To explore the value of the DEGs in the trans-regulatory networks described above,we performed similar bioinformatics analyses in the GSE26886 dataset. As a test dataset, the GSE26886 dataset contained a higher number of samples in each group.After the DEGs were identified in each comparison group (BE vs NE, EAC vs NE, and EAC vs BE) in GSE26886, we obtained the intersections between the DEGs in the trans-regulatory networks from the GSE1420 dataset and the DEGs from the GSE26886 dataset for each comparison group, respectively. Unsurprisingly, the majority of the genes in each network were included in the intersections. Moreover,all of the DEGs in each intersection exhibited the same direction of expression changes, indicating that our data are reliable and suitable for further investigation.The detailed gene lists are shown in Table 2 for the EAC vs NE group and the BE vs NE group, both of which are more relevant to the pathogenesis of EAC and BE.Additionally, the bi-cluster analysis showed that the different kinds of tissues could be distinguished (Figure 3).

We suspected that genes with higher FCs in expression might be more important to pathogenesis and carcinogenesis. Thus, we reviewed the DEGs with an expression FC of at least 5 in each intersection of the EAC vs NE group and the BE vs NE group to identify the biomarkers. TIMP1 and COL1A1 were selected for EAC, and MMP1,REG1A, CA2, and ANPEP were selected for BE. We then performed ROC analysis for these genes in both datasets. The ROC curves indicated that the expression of TIMP1 and COL1A1 could discriminate EAC from NE tissue, while the expression of MMP1,REG1A, and CA2 could discriminate BE from NE tissue (Figures 4 and 5).

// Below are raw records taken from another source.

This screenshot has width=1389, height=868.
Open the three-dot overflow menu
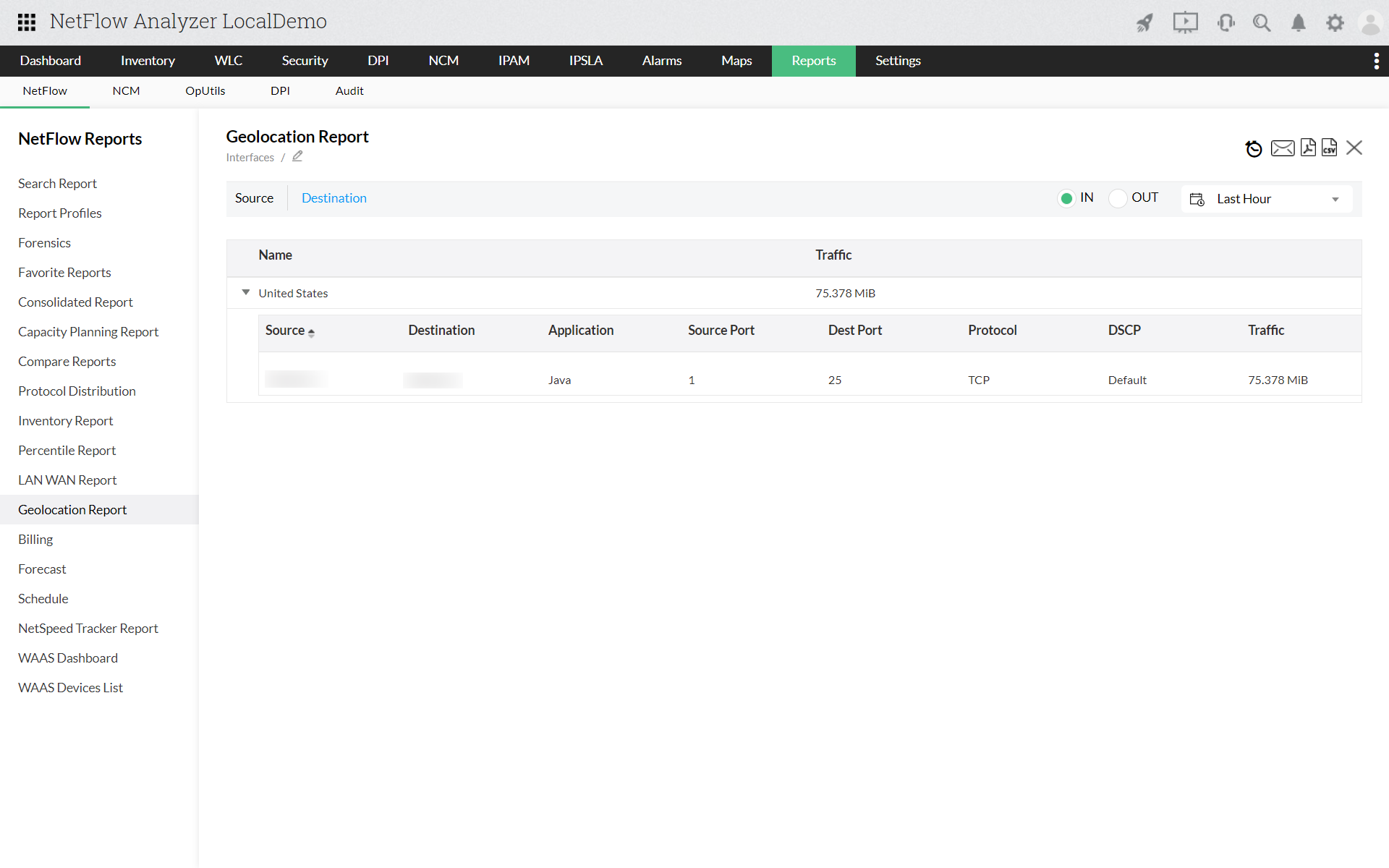1377,61
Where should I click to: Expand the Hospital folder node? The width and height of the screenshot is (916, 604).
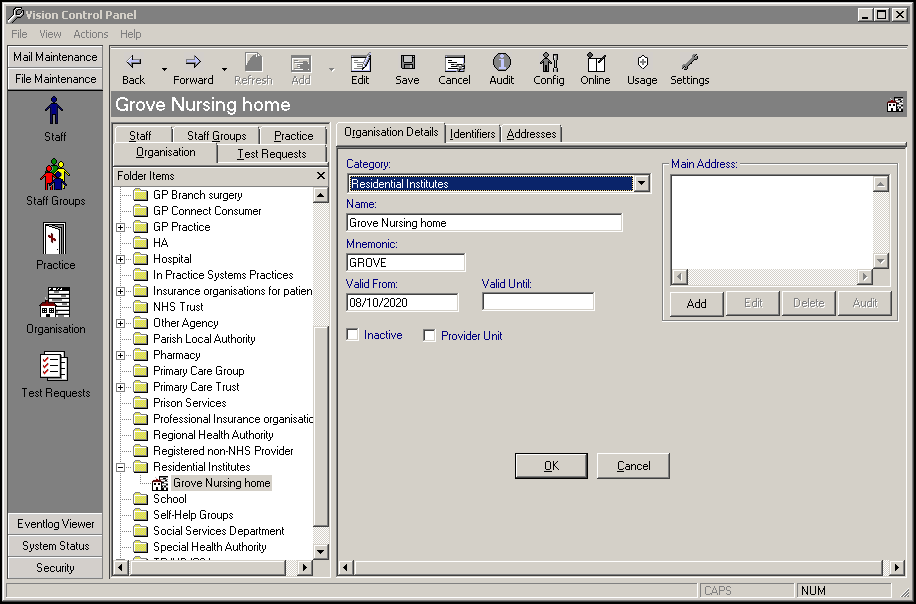coord(121,259)
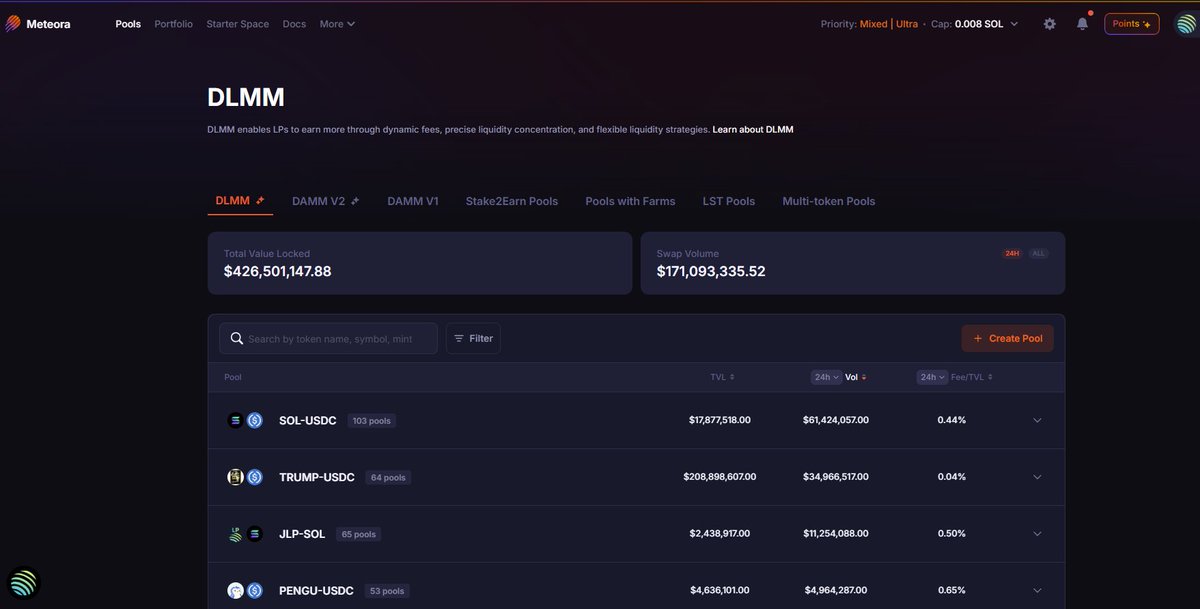The width and height of the screenshot is (1200, 609).
Task: Click the token search input field
Action: tap(330, 338)
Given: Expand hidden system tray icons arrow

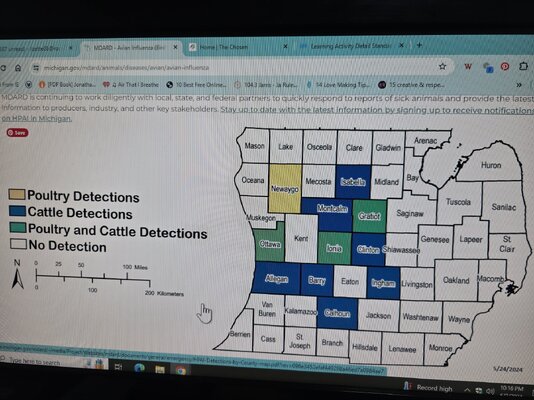Looking at the screenshot, I should click(x=467, y=390).
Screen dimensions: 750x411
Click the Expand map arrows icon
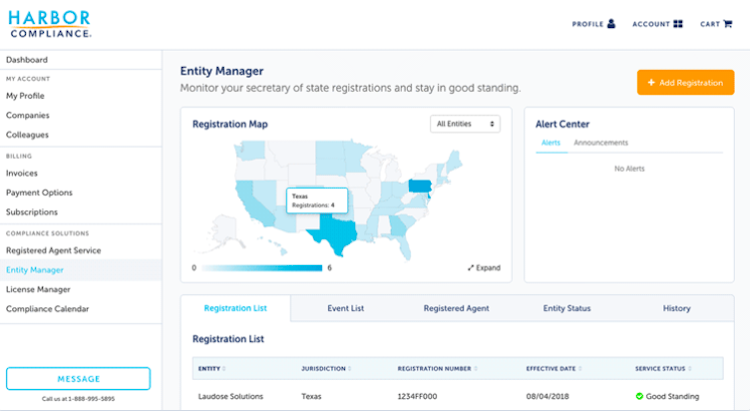coord(472,268)
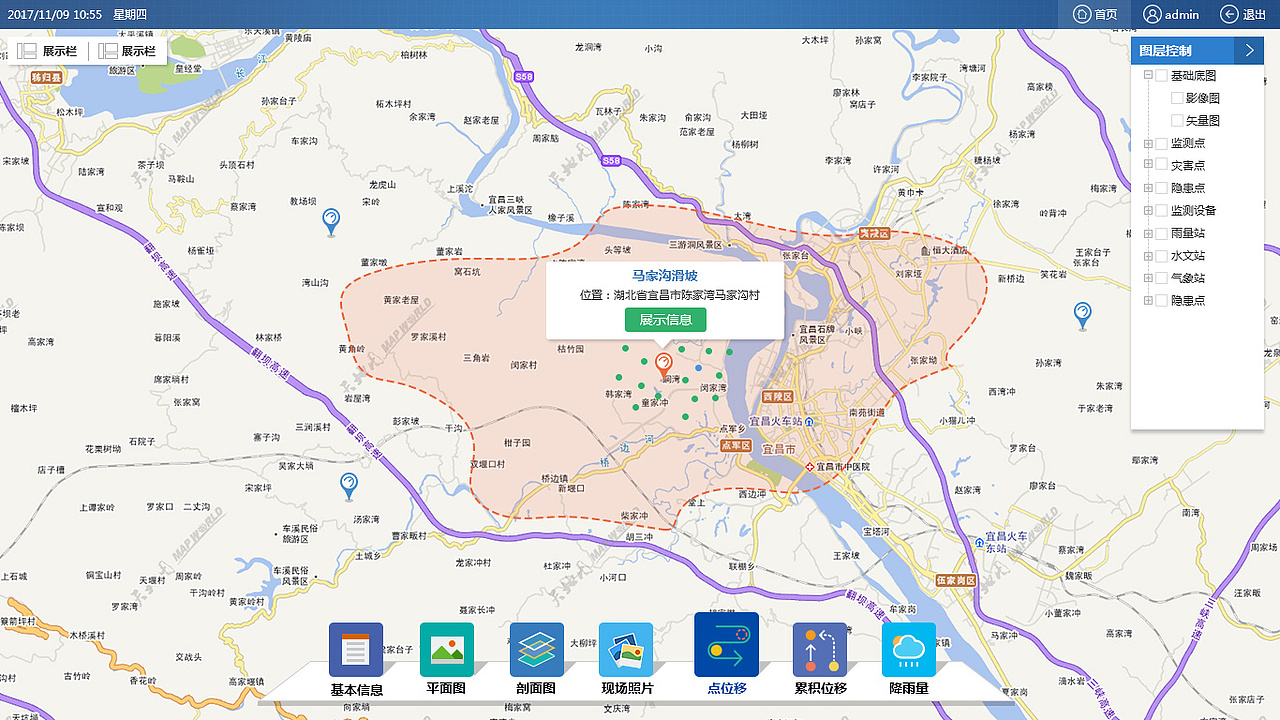
Task: Go to 首页 in top bar
Action: pos(1095,14)
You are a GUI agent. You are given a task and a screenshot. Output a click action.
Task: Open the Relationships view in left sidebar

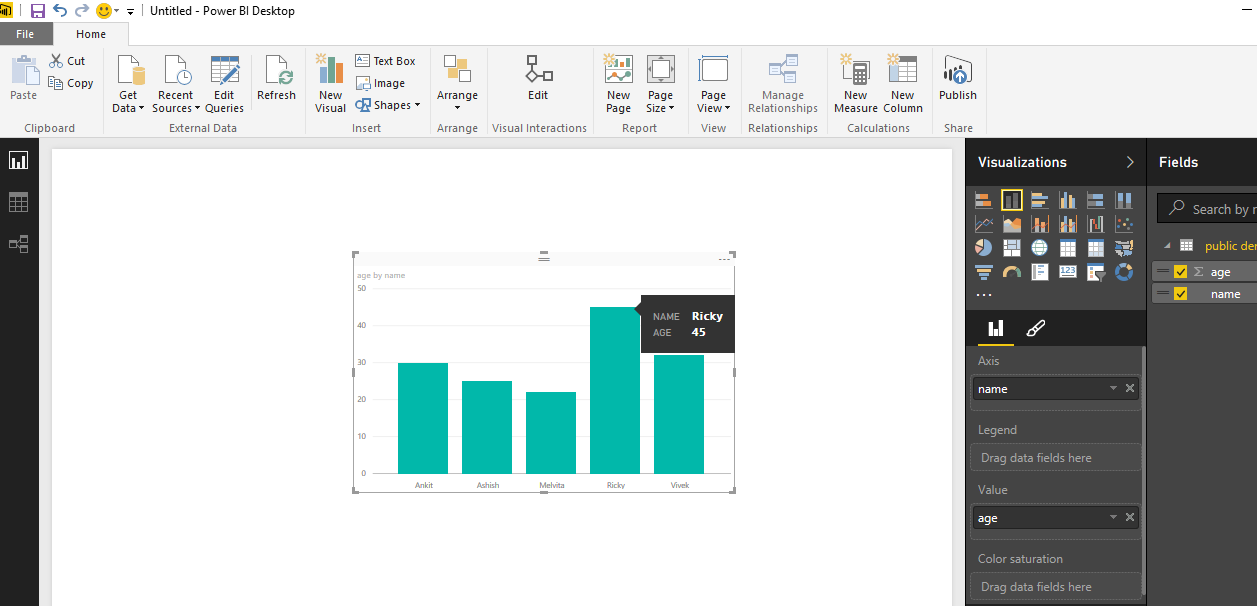(x=18, y=244)
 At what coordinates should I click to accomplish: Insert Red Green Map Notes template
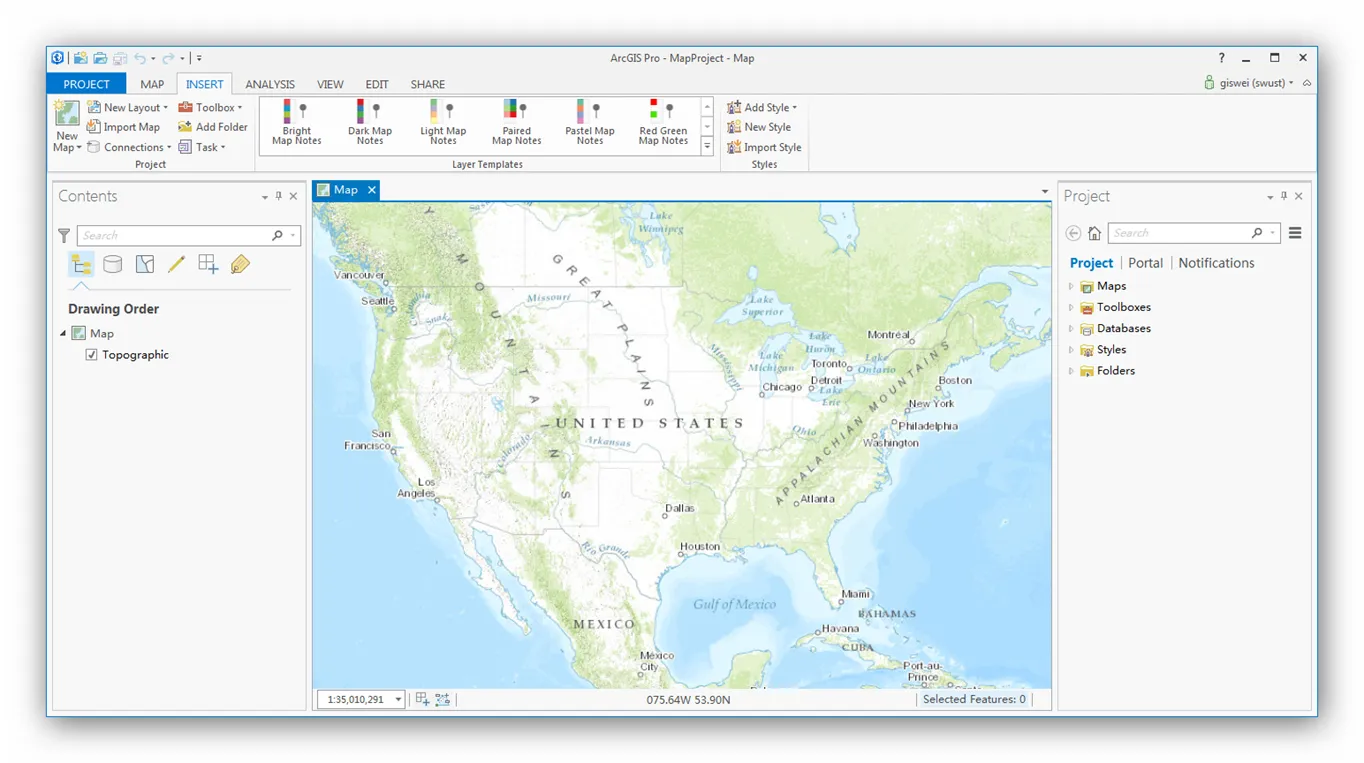pos(663,122)
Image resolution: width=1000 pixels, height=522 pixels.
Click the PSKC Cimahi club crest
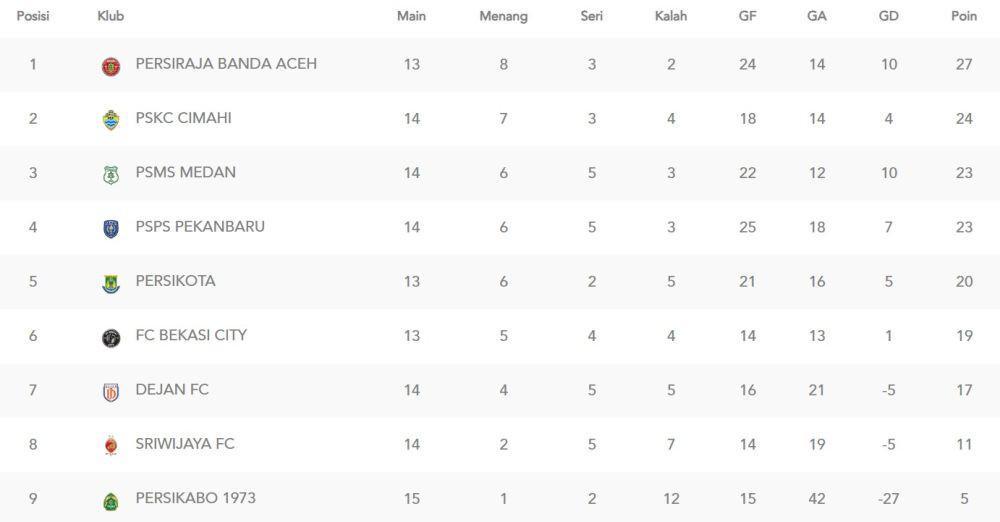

To investigate the biological functions of the DEGs in Table 2, we used DAVID to provide the annotation of up- and down-regulated DEGs in each comparison group,and generated a series of enriched KEGG pathway and GO terms for each separately.In the EAC vs NE group (Supplementary Table 4), COL1A1 participated in nearly a third of the enriched KEGG pathway terms such as extracellular matrix (ECM)-receptor interaction and the PI3K-Akt signaling pathway. COL1A1 was also enriched in 20 GO_BP terms, and the total number of enriched GO_BP terms was 78.Interestingly, pathways in cancer was up-regulated and enriched in the BE vs NE group, and the enrichment included the genes MMP1, FOS, TGFBR2, and PPARG.These four genes participated in almost all the GO_BP terms, including negative regulation of interferon-gamma-mediated signaling pathway, organ regeneration,extracellular matrix disassembly, and transforming growth factor beta receptor signaling pathway. Refer to Supplementary Table 5 for detailed information.

DISCUSSION

Figure 1 The numbers of differentially expressed genes in different comparison groups (esophageal adenocarcinoma vs normal esophagus, Barrett's esophagus vs normal esophagus, and esophageal adenocarcinoma vs Barrett's esophagus) in the GSE1420 dataset. The GSE1420 dataset consists of three different groups [normal esophagus (NE), Barrett's esophagus (BE), and esophageal adenocarcinoma (EAC)]. The differentially expressed genes (DEGs) in different comparison groups (EAC vs NE, BE vs NE, and EAC vs BE) were identified using the R/Bioconductor software (|FC| > 1.5, P-values < 0.05), and the numbers of DEGs in different comparison groups were summarized.

Numerous studies related to EAC and BE have been conducted over the last decades,and more attention should be paid to the pathogenesis and the molecular mechanisms involved in the progression of BE and EAC, which could help in prevention and improve prognosis[19]. Currently, histological examinations are the golden standard for the diagnosis of EAC and BE; however, the inter- and intra-observer variabilities are not ideal[20]. Additionally, histology depends on a biopsy taken during an endoscopic procedure, and this introduces additional inter- and intra-observer variability[21]. Due to the limitations of endoscopic surveillance and histological examination, developing biomarkers that could identfify the neoplastic progression is crucial[10]. The discovery of molecular changes during BE and EAC progression may identify biomarkers that can be used for early diagnosis and prognostic prediction[22].Advances in biological ‘omics'-based techniques have been used to explore the changes in gene expression during disease progression[3], and these new technologies could identify a series of abnormally expressed genes that may be new targets for EAC and BE[12-14]. However, there are no consistent conclusions among these different studies, and many of the critical genes and pathways have not been thoroughly investigated.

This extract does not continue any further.